Collected data entries:
Content starts

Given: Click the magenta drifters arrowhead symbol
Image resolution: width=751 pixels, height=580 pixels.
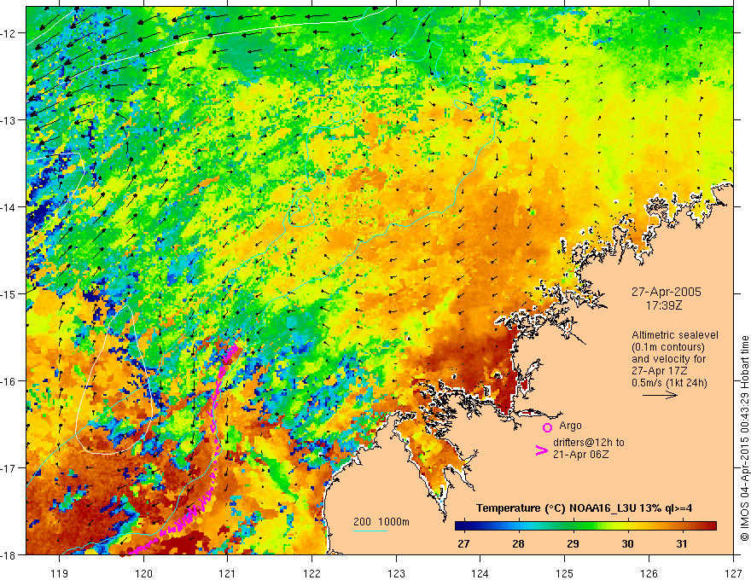Looking at the screenshot, I should (540, 450).
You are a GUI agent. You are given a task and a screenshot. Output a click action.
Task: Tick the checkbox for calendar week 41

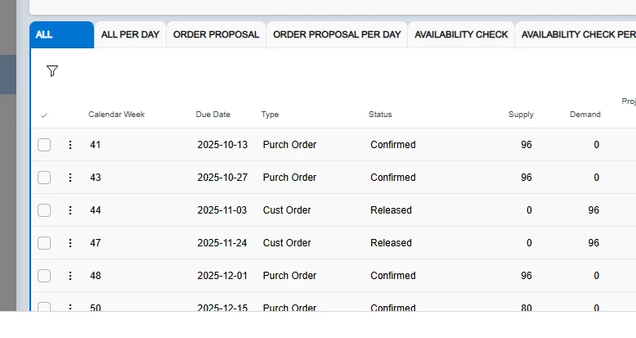pyautogui.click(x=44, y=145)
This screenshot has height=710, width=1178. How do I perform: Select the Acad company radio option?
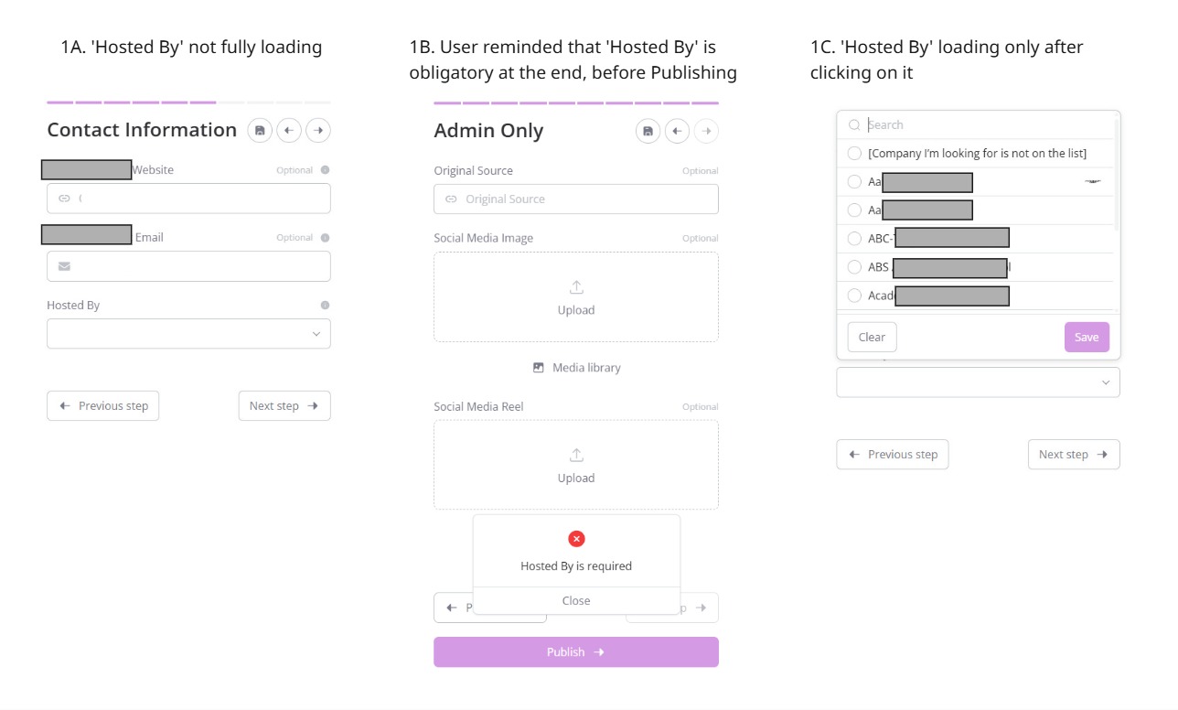(x=854, y=296)
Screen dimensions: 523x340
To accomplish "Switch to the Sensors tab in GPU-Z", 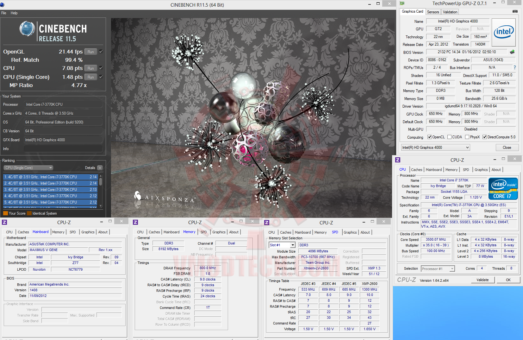I will [433, 12].
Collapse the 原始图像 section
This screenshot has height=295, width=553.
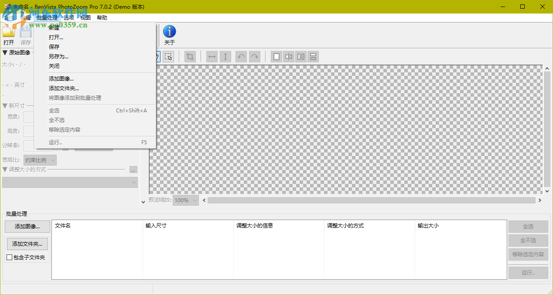coord(5,52)
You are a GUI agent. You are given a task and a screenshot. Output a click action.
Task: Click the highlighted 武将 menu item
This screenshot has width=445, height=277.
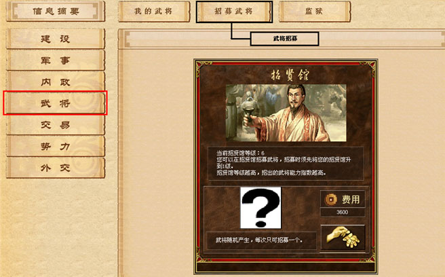click(x=56, y=103)
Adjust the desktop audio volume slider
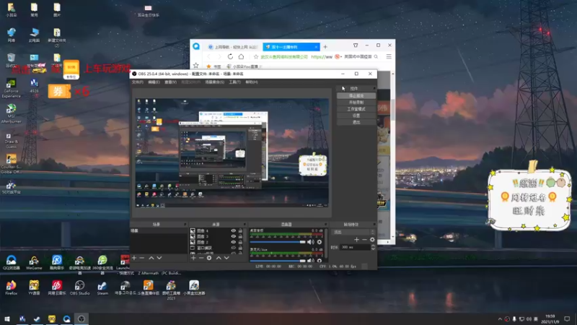The width and height of the screenshot is (577, 325). 278,242
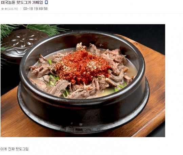Open the post title about 핫도그

(22, 2)
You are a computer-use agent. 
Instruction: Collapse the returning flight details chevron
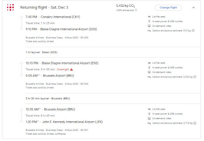click(x=193, y=7)
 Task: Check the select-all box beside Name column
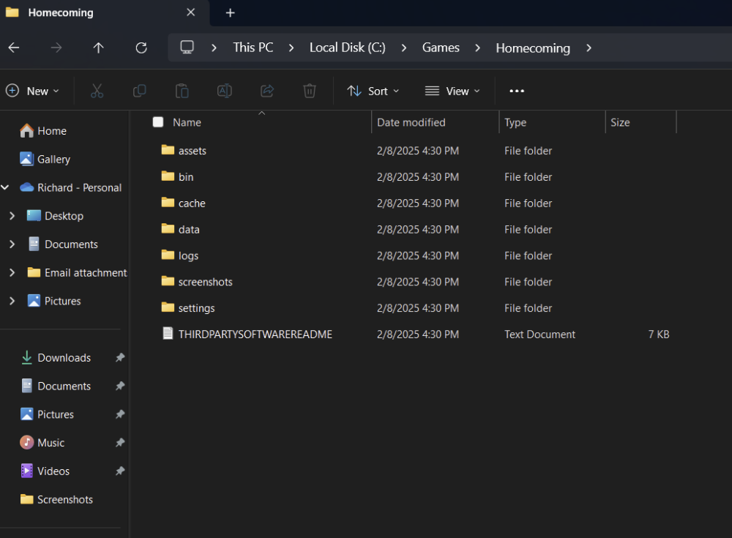coord(158,122)
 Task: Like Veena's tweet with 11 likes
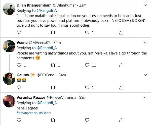point(87,65)
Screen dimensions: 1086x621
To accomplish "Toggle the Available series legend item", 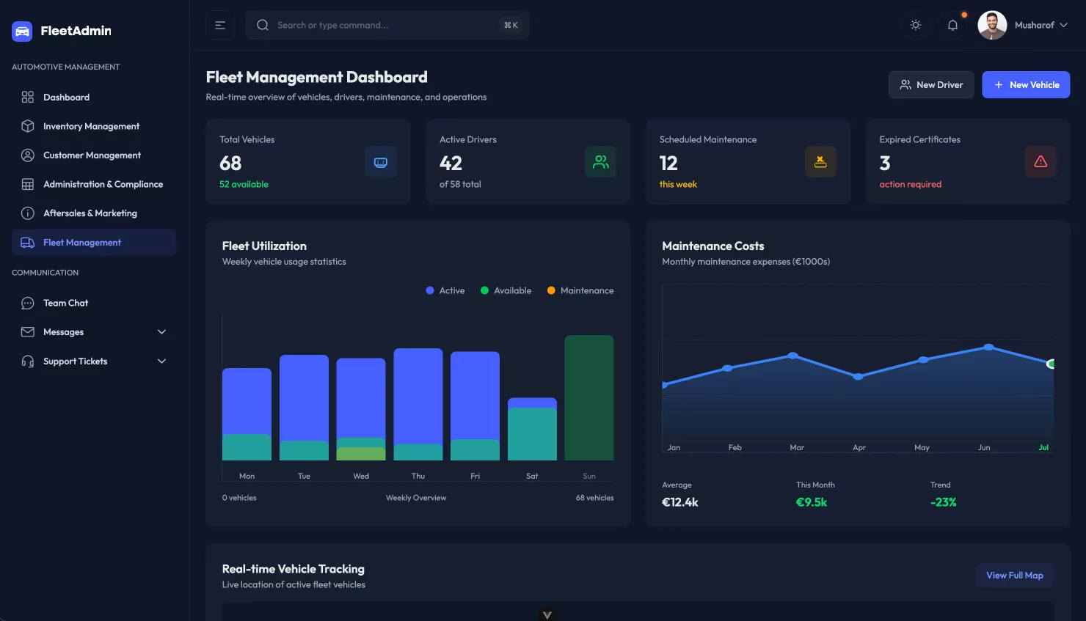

Content ends

• [Work item]
Repeat only the lines from the one with "Task: Click the highlighted 武将 menu item" through the end of the data, both included and exactly as written. Pictures stay out of the copy.

• [Output]
Task: Click the highlighted 武将 menu item
This screenshot has width=445, height=277.
click(x=56, y=103)
Adjust the desktop audio volume slider
The width and height of the screenshot is (577, 325). 278,242
Open the post title about 핫도그

(22, 2)
You are a computer-use agent. 
Instruction: Collapse the returning flight details chevron
click(x=193, y=7)
 Task: Check the select-all box beside Name column
coord(158,122)
 Task: Like Veena's tweet with 11 likes
point(87,65)
Screen dimensions: 1086x621
To accomplish "Toggle the Available series legend item", 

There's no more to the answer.